=== To do ===
Print every entry again, precisely as written.

====================

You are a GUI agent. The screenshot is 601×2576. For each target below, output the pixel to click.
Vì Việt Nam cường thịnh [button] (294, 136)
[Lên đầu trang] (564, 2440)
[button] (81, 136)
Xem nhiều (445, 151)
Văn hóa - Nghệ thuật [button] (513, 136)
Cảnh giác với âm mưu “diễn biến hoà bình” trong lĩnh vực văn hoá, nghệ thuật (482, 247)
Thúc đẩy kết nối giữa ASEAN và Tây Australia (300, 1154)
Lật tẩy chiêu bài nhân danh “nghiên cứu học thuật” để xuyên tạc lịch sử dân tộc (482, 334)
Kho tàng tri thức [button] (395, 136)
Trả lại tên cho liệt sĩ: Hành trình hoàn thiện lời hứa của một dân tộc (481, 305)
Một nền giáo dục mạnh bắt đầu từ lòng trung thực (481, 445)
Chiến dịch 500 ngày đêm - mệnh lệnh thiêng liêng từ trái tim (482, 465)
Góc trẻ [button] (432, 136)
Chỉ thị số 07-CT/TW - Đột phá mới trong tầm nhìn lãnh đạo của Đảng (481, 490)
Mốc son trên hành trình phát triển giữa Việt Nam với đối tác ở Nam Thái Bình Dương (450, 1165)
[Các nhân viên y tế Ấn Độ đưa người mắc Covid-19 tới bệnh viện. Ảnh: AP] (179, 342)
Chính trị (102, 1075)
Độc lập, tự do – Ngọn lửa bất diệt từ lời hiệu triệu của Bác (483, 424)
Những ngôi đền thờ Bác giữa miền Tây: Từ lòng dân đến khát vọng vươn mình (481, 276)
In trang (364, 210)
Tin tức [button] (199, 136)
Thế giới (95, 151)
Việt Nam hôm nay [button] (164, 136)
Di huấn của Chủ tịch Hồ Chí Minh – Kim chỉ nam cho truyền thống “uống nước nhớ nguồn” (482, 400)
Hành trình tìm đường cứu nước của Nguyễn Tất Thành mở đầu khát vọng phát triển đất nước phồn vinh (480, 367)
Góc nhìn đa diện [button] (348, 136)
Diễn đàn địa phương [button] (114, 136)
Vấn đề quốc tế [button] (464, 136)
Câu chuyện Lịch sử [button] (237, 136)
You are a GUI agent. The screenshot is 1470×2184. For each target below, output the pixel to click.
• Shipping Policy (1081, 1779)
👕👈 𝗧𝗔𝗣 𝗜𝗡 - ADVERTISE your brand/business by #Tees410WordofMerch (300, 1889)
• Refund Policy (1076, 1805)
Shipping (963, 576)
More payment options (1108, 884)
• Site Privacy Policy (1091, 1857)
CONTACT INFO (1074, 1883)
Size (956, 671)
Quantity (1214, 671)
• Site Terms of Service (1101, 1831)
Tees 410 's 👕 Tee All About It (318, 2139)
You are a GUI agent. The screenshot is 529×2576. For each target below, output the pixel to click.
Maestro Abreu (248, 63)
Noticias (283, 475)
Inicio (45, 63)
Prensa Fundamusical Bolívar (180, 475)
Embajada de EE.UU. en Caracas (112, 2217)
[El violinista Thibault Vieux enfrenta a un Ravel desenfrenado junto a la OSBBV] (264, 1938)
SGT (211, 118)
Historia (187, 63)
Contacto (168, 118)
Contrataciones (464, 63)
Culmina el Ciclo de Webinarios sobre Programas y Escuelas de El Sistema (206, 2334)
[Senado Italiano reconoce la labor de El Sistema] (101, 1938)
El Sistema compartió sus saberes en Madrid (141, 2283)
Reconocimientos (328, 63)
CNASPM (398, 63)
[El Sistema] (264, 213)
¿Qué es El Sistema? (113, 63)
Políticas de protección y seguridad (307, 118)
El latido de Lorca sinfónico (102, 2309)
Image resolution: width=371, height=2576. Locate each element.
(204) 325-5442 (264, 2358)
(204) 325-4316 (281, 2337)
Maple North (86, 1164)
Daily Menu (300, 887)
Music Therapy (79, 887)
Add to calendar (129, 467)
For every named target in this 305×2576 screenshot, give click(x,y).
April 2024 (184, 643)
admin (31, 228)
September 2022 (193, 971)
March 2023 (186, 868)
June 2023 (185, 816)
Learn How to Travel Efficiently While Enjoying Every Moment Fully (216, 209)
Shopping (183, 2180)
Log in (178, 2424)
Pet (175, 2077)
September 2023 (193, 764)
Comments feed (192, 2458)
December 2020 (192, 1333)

====================

=== Result below ===
You are a GUI agent. The screenshot is 601×2576. For each target below, output the pixel to click.
Vì Việt Nam cường thịnh [button] (294, 136)
[Lên đầu trang] (564, 2440)
[button] (81, 136)
Xem nhiều (445, 151)
Văn hóa - Nghệ thuật [button] (513, 136)
Cảnh giác với âm mưu “diễn biến hoà bình” trong lĩnh vực văn hoá, nghệ thuật (482, 247)
Thúc đẩy kết nối giữa ASEAN và Tây Australia (300, 1154)
Lật tẩy chiêu bài nhân danh “nghiên cứu học thuật” để xuyên tạc lịch sử dân tộc (482, 334)
Kho tàng tri thức [button] (395, 136)
Trả lại tên cho liệt sĩ: Hành trình hoàn thiện lời hứa của một dân tộc (481, 305)
Một nền giáo dục mạnh bắt đầu từ lòng trung thực (481, 445)
Chiến dịch 500 ngày đêm - mệnh lệnh thiêng liêng từ trái tim (482, 465)
Góc trẻ [button] (432, 136)
Chỉ thị số 07-CT/TW - Đột phá mới trong tầm nhìn lãnh đạo của Đảng (481, 490)
Mốc son trên hành trình phát triển giữa Việt Nam với đối tác ở Nam Thái Bình Dương (450, 1165)
[Các nhân viên y tế Ấn Độ đưa người mắc Covid-19 tới bệnh viện. Ảnh: AP] (179, 342)
Chính trị (102, 1075)
Độc lập, tự do – Ngọn lửa bất diệt từ lời hiệu triệu của Bác (483, 424)
Những ngôi đền thờ Bác giữa miền Tây: Từ lòng dân đến khát vọng vươn mình (481, 276)
In trang (364, 210)
Tin tức [button] (199, 136)
Thế giới (95, 151)
Việt Nam hôm nay [button] (164, 136)
Di huấn của Chủ tịch Hồ Chí Minh – Kim chỉ nam cho truyền thống “uống nước nhớ nguồn” (482, 400)
Hành trình tìm đường cứu nước của Nguyễn Tất Thành mở đầu khát vọng phát triển đất nước phồn vinh (480, 367)
Góc nhìn đa diện [button] (348, 136)
Diễn đàn địa phương [button] (114, 136)
Vấn đề quốc tế [button] (464, 136)
Câu chuyện Lịch sử [button] (237, 136)
You are a GUI agent. The screenshot is 1470×2184. For each target below, output the pixel to click.
• Shipping Policy (1081, 1779)
👕👈 𝗧𝗔𝗣 𝗜𝗡 - ADVERTISE your brand/business by #Tees410WordofMerch (300, 1889)
• Refund Policy (1076, 1805)
Shipping (963, 576)
More payment options (1108, 884)
• Site Privacy Policy (1091, 1857)
CONTACT INFO (1074, 1883)
Size (956, 671)
Quantity (1214, 671)
• Site Terms of Service (1101, 1831)
Tees 410 's 👕 Tee All About It (318, 2139)
You are a GUI agent. The screenshot is 529×2576. For each target below, output the pixel to click.
Maestro Abreu (248, 63)
Noticias (283, 475)
Inicio (45, 63)
Prensa Fundamusical Bolívar (180, 475)
Embajada de EE.UU. en Caracas (112, 2217)
[El violinista Thibault Vieux enfrenta a un Ravel desenfrenado junto a la OSBBV] (264, 1938)
SGT (211, 118)
Historia (187, 63)
Contacto (168, 118)
Contrataciones (464, 63)
Culmina el Ciclo de Webinarios sobre Programas y Escuelas de El Sistema (206, 2334)
[Senado Italiano reconoce la labor de El Sistema] (101, 1938)
El Sistema compartió sus saberes en Madrid (141, 2283)
Reconocimientos (328, 63)
CNASPM (398, 63)
[El Sistema] (264, 213)
¿Qué es El Sistema? (113, 63)
Políticas de protección y seguridad (307, 118)
El latido de Lorca sinfónico (102, 2309)
Image resolution: width=371, height=2576. Locate each element.
(204) 325-5442 (264, 2358)
(204) 325-4316 (281, 2337)
Maple North (86, 1164)
Daily Menu (300, 887)
Music Therapy (79, 887)
Add to calendar (129, 467)
For every named target in this 305×2576 screenshot, give click(x,y).
April 2024 (184, 643)
admin (31, 228)
September 2022 (193, 971)
March 2023 (186, 868)
June 2023 (185, 816)
Learn How to Travel Efficiently While Enjoying Every Moment Fully (216, 209)
Shopping (183, 2180)
Log in (178, 2424)
Pet (175, 2077)
September 2023 (193, 764)
Comments feed (192, 2458)
December 2020 (192, 1333)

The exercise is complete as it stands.